– Ну вот, теперь могу идти, – бодро сказала девчушка, укрыв женщину новым одеялом. Она быстро ушла, тихонько прикрыв за собой дверь.
– Что бы я делала без своей травницы? Она всё знает обо мне, – голос панночки стал бодрее. Она даже сделала попытку улыбнуться. Но это выглядело так, будто её желтая кожа просто сморщилась в определённых местах на лице.
– Это была она?
– Да. Как вас называть?
– Отец Александр.
– Меня, думаю, вы знаете.
– Да.
– Я…достаточно давно не исповедовалась. Точнее, если уж говорить честно, никогда.
– Ну да, ваш муж не верит в Бога.
– Дело не в этом. Он хороший. Только его трудно понять. В нём надо усмирять зверя.
– Это он с вами сделал? – священник глазами указал на прикрытое разлагающееся место.
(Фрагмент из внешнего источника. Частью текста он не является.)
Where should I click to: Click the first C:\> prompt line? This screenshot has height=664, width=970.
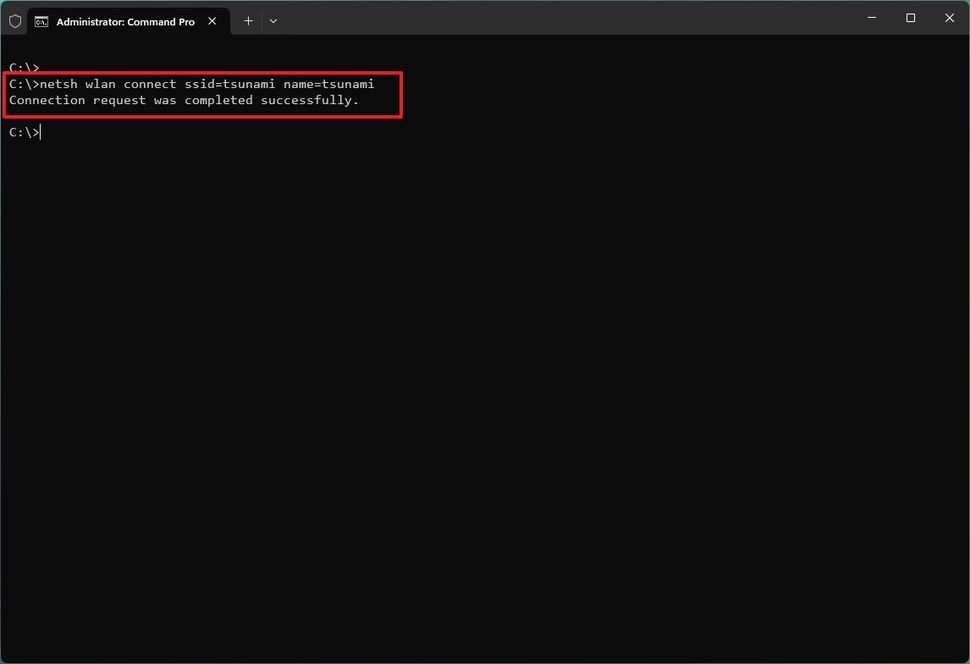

– Нет. Почему вы так подумали?
– Он сказал, что …
– А, понимаю. Нет, он просто не хочет слухов. Он не знает, о чём я с вами буду говорить.
– Почему же вы, – на слове «вы» священник сделал акцент, указывая на то, что женщина слыла своей чрезвычайной добротой, – решили исповедаться, если ни разу в жизни не делали этого?
– Потому что…мне страшно…не за себя…а за дочь, – глаза женщины увлажнились. – Я сделала много ужасных вещей, боюсь, что после моей смерти, моя дочь пропадёт. Может так я вымолю прощение, и всё с моей дочкой будет в порядке. Помогите мне.
– Я обязан вам помочь, – юноша присел у кровати умирающей, разложив на коленях мокрый от снега фиолетовый палантин для исповеди.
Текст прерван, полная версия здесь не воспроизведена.